DNA’s double helix has been emblematic of the sciences ever since Francis Crick and James Watson published their 1953 paper revealing its twisted-ladder structure. It’s also part of the day-to-day business of Illumina, a San Diego biotechnology company that makes gene-sequencing tools. That’s why ZGF Architects, an industry leader in healthcare and research facilities, for such clients as Kaiser Permanente and Google, contributing to the firm’s rank of 21 among the Interior Design top 100 Giants for 2025, turned to that shape as a motif for Illumina’s new executive briefing center. With sustainability another ZGF pillar, the 30,000-square-foot, public-facing space, functioning as a catalyst for forging customer relationships with researchers and clinicians, offering event, group and private work, and breakout areas, is also an adaptative reuse project, built in a four-story storage facility already existing on the campus.
Connecting the center’s three-story atrium is a grand staircase rendered in Di-Noc–finished steel, its form inspired by the double helix. “The substructure was particularly complicated,” ZGF partner James Woolum explains. “The first run of stairs is a spiral, while the second is an ellipse, meaning they had to be engineered independently.” The structures were broken down into 25 precision-engineered sections, each made in Portland, Oregon, and shipped to San Diego. “That required precise coordination of dimensions between off-site fabrication and on-site construction,” Woolum continues.

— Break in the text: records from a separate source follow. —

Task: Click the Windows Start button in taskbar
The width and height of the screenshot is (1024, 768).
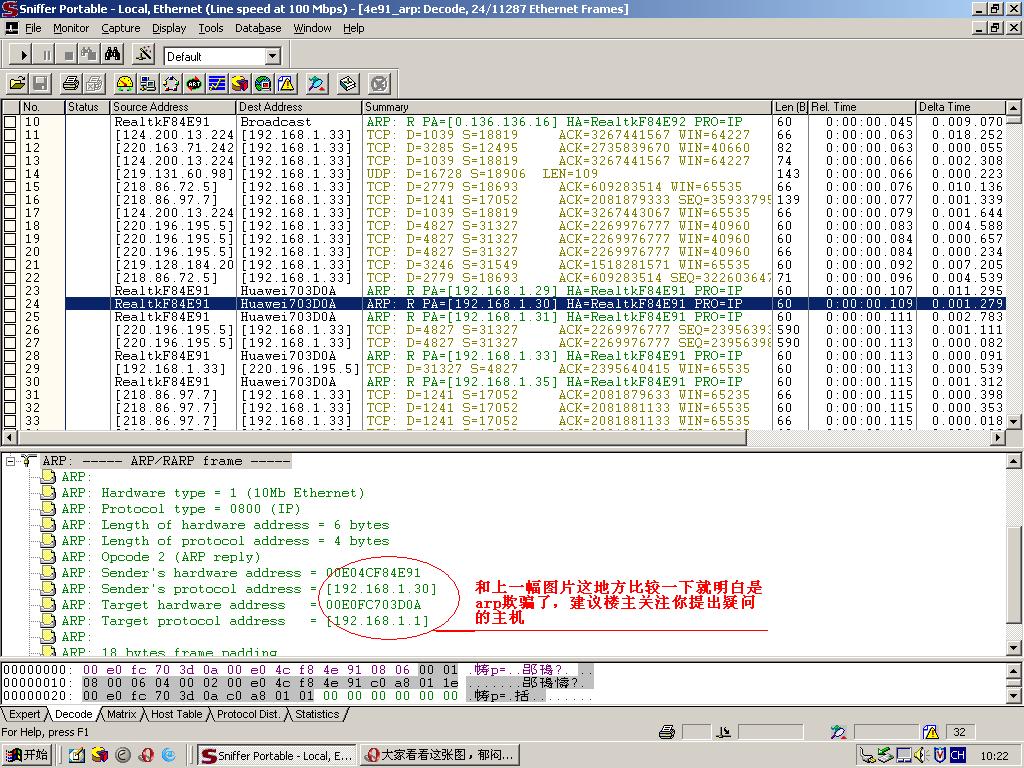Action: 27,755
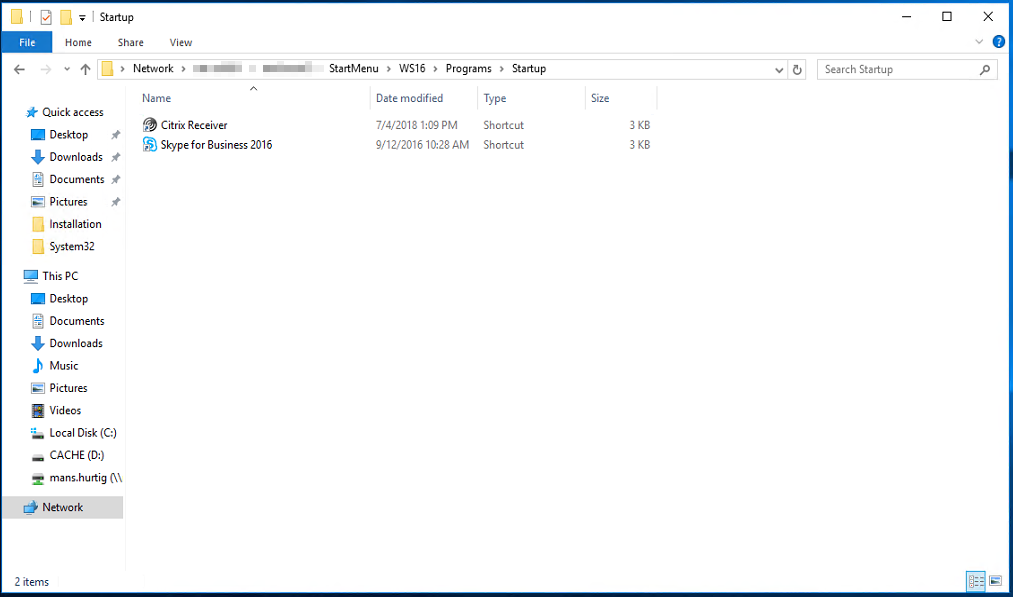Switch to details view button
Viewport: 1013px width, 597px height.
coord(976,581)
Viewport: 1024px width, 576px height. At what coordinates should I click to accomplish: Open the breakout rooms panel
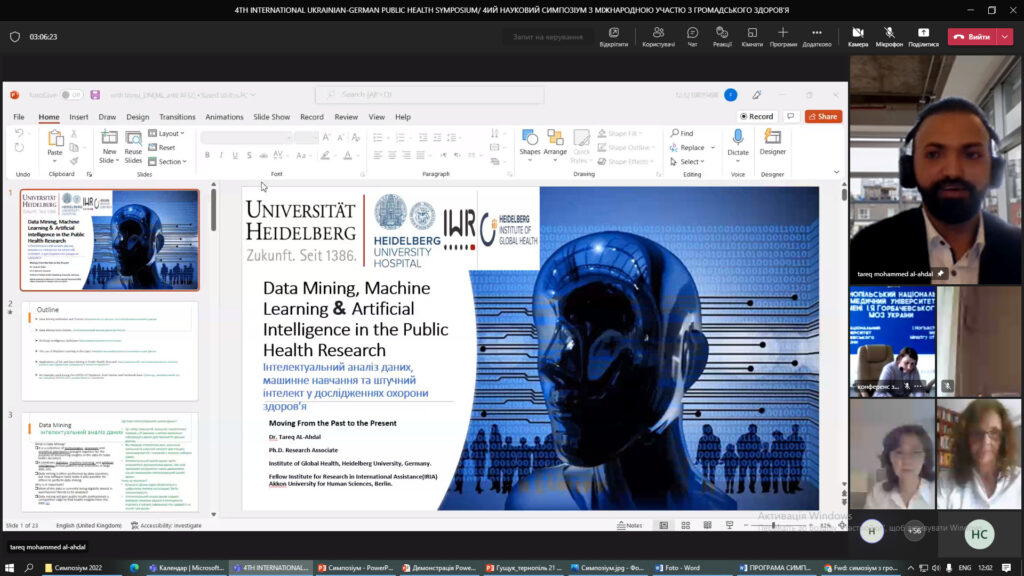pos(752,36)
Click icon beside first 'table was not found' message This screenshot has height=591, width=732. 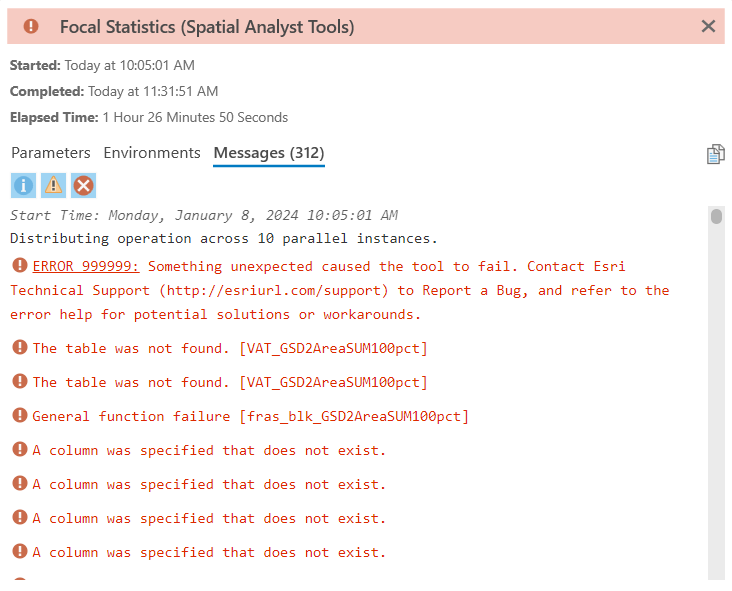click(20, 347)
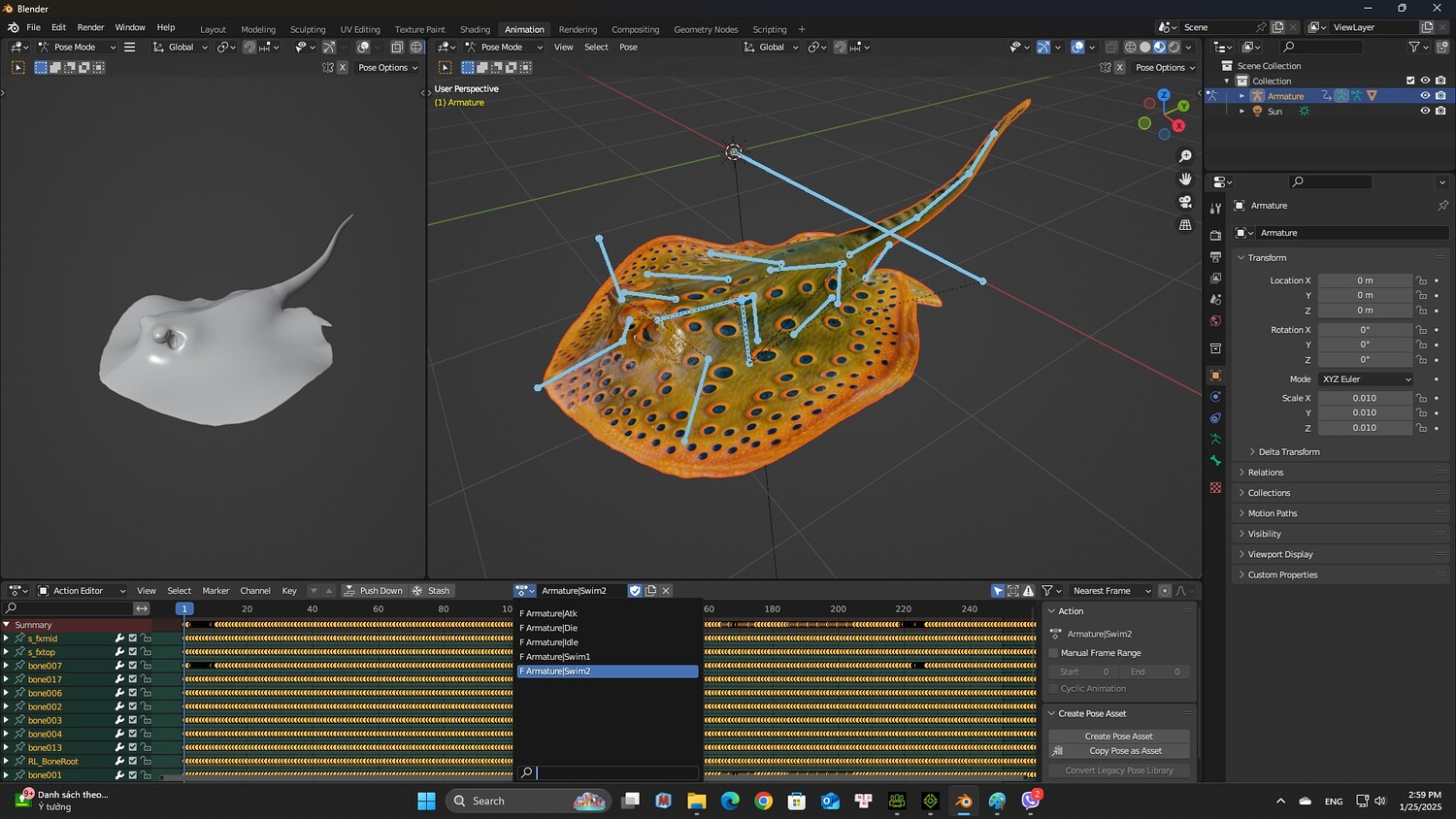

He then chose terrazzo for treads and concealed gently glowing LEDs along the inner balustrade.
Additional illumination, in function and name, comes from IllumaLens, Ray King’s 42-foot-high, site-specific installation of more than 5,000 glass pieces that refracts sunlight and changes color throughout the day. “The flow cells inside Illumina’s gene sequencer,” Woolum adds, “have a similar kind of dichroic quality.”